Data provided ▸

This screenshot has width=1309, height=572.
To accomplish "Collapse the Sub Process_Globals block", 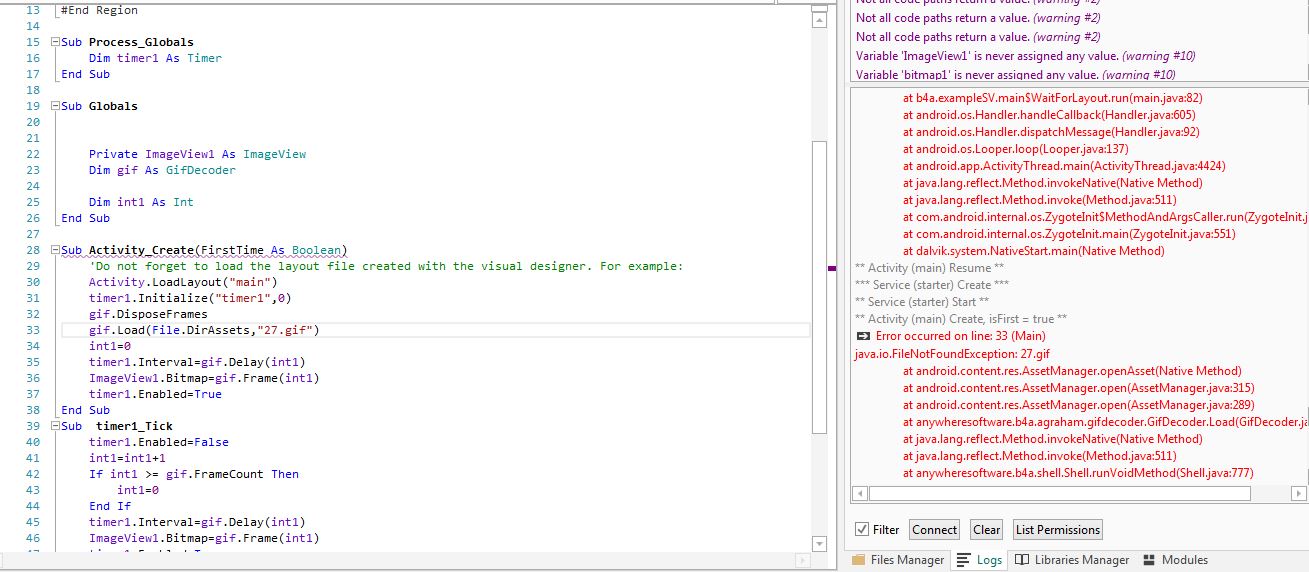I will click(55, 42).
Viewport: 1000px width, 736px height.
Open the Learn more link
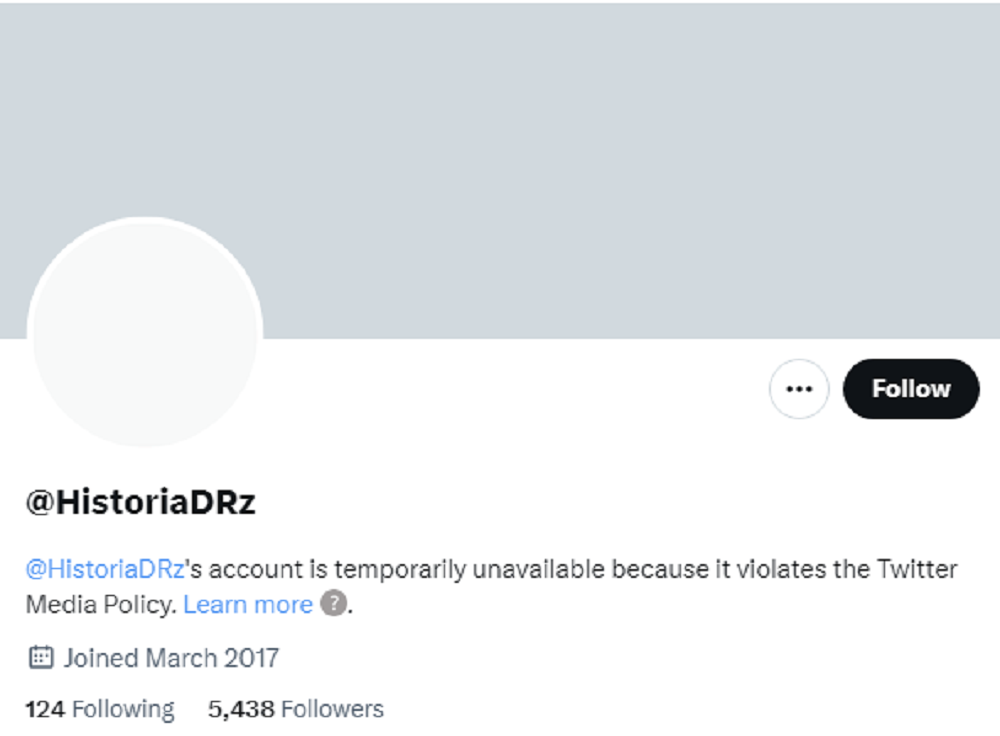(x=248, y=604)
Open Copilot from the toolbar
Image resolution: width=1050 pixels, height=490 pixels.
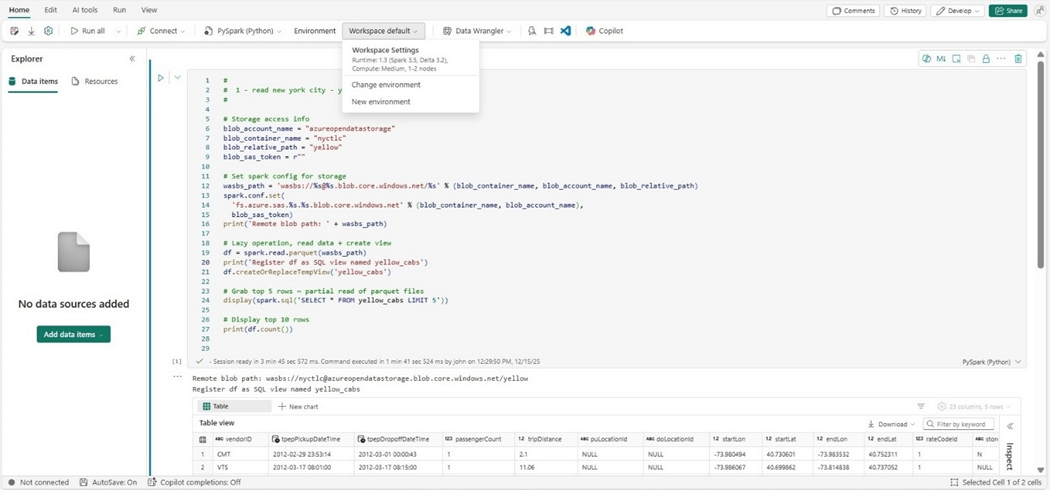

Set problem ▸
Rewrite the rows from the line with "Open Copilot from the toolbar" up to and including the last row, swapping "toolbar" for "menu bar" and leaving everything else unchanged. Return only those lines, without the pictures.

Problem solution ▸
Open Copilot from the menu bar
Image resolution: width=1050 pixels, height=490 pixels.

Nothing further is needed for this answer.